REQUIRED WORK
Your task is to repeat each record verbatim, exactly as it was written.

Records from a data source

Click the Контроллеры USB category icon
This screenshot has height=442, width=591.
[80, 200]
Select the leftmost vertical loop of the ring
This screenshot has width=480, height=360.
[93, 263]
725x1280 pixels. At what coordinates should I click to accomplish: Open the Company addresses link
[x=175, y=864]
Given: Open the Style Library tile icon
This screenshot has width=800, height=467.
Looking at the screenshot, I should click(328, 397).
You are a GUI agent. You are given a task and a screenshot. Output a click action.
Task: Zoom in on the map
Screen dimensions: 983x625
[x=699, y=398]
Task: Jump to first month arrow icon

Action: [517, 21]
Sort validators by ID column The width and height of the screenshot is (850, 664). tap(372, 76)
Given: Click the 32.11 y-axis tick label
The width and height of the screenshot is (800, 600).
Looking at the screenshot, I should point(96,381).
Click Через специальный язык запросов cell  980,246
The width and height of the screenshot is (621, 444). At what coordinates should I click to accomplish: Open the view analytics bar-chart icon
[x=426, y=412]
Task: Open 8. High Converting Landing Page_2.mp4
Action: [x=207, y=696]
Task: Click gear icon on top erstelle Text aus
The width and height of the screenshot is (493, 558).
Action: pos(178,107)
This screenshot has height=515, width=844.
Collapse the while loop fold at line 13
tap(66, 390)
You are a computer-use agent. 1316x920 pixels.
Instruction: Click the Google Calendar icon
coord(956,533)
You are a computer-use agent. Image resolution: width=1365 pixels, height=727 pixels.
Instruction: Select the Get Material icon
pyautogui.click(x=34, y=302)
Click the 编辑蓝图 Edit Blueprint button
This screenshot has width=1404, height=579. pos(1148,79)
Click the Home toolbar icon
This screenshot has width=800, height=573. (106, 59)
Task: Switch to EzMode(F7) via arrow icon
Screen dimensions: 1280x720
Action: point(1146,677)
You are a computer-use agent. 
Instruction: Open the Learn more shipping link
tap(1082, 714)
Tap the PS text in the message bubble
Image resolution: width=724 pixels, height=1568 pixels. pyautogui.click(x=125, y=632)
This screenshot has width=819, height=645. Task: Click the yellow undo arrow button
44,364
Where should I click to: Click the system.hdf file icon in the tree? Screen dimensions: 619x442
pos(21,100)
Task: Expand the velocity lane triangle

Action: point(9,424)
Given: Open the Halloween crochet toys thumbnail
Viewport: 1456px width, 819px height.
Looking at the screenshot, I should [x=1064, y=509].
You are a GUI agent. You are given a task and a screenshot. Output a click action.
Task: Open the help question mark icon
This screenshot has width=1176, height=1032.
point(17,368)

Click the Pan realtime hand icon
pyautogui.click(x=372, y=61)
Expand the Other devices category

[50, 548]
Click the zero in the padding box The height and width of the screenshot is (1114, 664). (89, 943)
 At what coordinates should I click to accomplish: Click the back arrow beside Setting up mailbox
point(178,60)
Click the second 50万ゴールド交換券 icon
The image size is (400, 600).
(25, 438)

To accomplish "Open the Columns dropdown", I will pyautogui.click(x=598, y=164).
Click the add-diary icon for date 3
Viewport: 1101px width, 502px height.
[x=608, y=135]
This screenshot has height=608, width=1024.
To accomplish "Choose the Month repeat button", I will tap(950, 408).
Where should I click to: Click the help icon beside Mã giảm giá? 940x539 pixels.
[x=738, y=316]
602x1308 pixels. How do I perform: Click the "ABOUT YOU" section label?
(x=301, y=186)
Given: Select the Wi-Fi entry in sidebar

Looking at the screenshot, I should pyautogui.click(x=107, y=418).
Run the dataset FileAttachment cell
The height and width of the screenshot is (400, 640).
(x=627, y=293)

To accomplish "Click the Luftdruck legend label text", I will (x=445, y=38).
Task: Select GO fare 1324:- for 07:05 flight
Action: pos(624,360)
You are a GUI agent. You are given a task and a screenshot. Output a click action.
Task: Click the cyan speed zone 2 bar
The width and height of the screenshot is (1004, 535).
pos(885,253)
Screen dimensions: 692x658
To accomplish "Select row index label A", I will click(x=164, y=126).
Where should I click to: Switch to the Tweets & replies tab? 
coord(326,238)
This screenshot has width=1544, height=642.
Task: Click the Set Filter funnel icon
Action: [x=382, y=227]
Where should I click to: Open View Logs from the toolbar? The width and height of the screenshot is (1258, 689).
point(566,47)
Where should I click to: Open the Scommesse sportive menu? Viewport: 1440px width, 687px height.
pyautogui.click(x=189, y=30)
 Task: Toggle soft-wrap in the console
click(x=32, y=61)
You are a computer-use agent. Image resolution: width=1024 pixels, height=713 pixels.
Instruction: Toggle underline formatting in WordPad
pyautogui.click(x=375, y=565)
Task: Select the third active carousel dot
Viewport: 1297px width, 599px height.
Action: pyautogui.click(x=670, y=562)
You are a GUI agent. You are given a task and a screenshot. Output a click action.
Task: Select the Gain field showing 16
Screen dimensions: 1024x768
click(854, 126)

RESULT OF THE TASK
Click the Контроллеры USB category icon
This screenshot has height=442, width=591.
[80, 200]
Select the leftmost vertical loop of the ring
This screenshot has width=480, height=360.
[93, 263]
725x1280 pixels. At what coordinates should I click to accomplish: Open the Company addresses link
[x=175, y=864]
Given: Open the Style Library tile icon
This screenshot has width=800, height=467.
Looking at the screenshot, I should click(328, 397).
You are a GUI agent. You are given a task and a screenshot. Output a click action.
Task: Zoom in on the map
Screen dimensions: 983x625
[x=699, y=398]
Task: Jump to first month arrow icon

Action: [517, 21]
Sort validators by ID column The width and height of the screenshot is (850, 664). tap(372, 76)
Given: Click the 32.11 y-axis tick label
The width and height of the screenshot is (800, 600).
Looking at the screenshot, I should point(96,381).
Click Через специальный язык запросов cell  980,246
The width and height of the screenshot is (621, 444). At what coordinates should I click to accomplish: Open the view analytics bar-chart icon
[x=426, y=412]
Task: Open 8. High Converting Landing Page_2.mp4
Action: [x=207, y=696]
Task: Click gear icon on top erstelle Text aus
The width and height of the screenshot is (493, 558).
Action: pos(178,107)
This screenshot has height=515, width=844.
Collapse the while loop fold at line 13
tap(66, 390)
You are a computer-use agent. 1316x920 pixels.
Instruction: Click the Google Calendar icon
coord(956,533)
You are a computer-use agent. Image resolution: width=1365 pixels, height=727 pixels.
Instruction: Select the Get Material icon
pyautogui.click(x=34, y=302)
Click the 编辑蓝图 Edit Blueprint button
This screenshot has width=1404, height=579. pos(1148,79)
Click the Home toolbar icon
This screenshot has width=800, height=573. (106, 59)
Task: Switch to EzMode(F7) via arrow icon
Screen dimensions: 1280x720
Action: point(1146,677)
You are a computer-use agent. 
Instruction: Open the Learn more shipping link
tap(1082, 714)
Tap the PS text in the message bubble
Image resolution: width=724 pixels, height=1568 pixels. pyautogui.click(x=125, y=632)
This screenshot has width=819, height=645. Task: Click the yellow undo arrow button
44,364
Where should I click to: Click the system.hdf file icon in the tree? Screen dimensions: 619x442
pos(21,100)
Task: Expand the velocity lane triangle

Action: point(9,424)
Given: Open the Halloween crochet toys thumbnail
Viewport: 1456px width, 819px height.
Looking at the screenshot, I should [x=1064, y=509].
You are a GUI agent. You are given a task and a screenshot. Output a click action.
Task: Open the help question mark icon
This screenshot has width=1176, height=1032.
point(17,368)

Click the Pan realtime hand icon
pyautogui.click(x=372, y=61)
Expand the Other devices category

[50, 548]
Click the zero in the padding box The height and width of the screenshot is (1114, 664). (89, 943)
 At what coordinates should I click to accomplish: Click the back arrow beside Setting up mailbox
point(178,60)
Click the second 50万ゴールド交換券 icon
The image size is (400, 600).
(25, 438)

To accomplish "Open the Columns dropdown", I will pyautogui.click(x=598, y=164).
Click the add-diary icon for date 3
Viewport: 1101px width, 502px height.
[x=608, y=135]
This screenshot has height=608, width=1024.
To accomplish "Choose the Month repeat button", I will tap(950, 408).
Where should I click to: Click the help icon beside Mã giảm giá? 940x539 pixels.
[x=738, y=316]
602x1308 pixels. How do I perform: Click the "ABOUT YOU" section label?
(x=301, y=186)
Given: Select the Wi-Fi entry in sidebar

Looking at the screenshot, I should pyautogui.click(x=107, y=418).
Run the dataset FileAttachment cell
The height and width of the screenshot is (400, 640).
(x=627, y=293)

To accomplish "Click the Luftdruck legend label text", I will (x=445, y=38).
Task: Select GO fare 1324:- for 07:05 flight
Action: pos(624,360)
You are a GUI agent. You are given a task and a screenshot. Output a click action.
Task: Click the cyan speed zone 2 bar
The width and height of the screenshot is (1004, 535).
pos(885,253)
Screen dimensions: 692x658
To accomplish "Select row index label A", I will click(x=164, y=126).
Where should I click to: Switch to the Tweets & replies tab? 
coord(326,238)
This screenshot has width=1544, height=642.
Task: Click the Set Filter funnel icon
Action: [x=382, y=227]
Where should I click to: Open View Logs from the toolbar? The width and height of the screenshot is (1258, 689).
point(566,47)
Where should I click to: Open the Scommesse sportive menu? Viewport: 1440px width, 687px height.
pyautogui.click(x=189, y=30)
 Task: Toggle soft-wrap in the console
click(x=32, y=61)
You are a computer-use agent. Image resolution: width=1024 pixels, height=713 pixels.
Instruction: Toggle underline formatting in WordPad
pyautogui.click(x=375, y=565)
Task: Select the third active carousel dot
Viewport: 1297px width, 599px height.
Action: pyautogui.click(x=670, y=562)
You are a GUI agent. You are given a task and a screenshot. Output a click action.
Task: Select the Gain field showing 16
Screen dimensions: 1024x768
click(854, 126)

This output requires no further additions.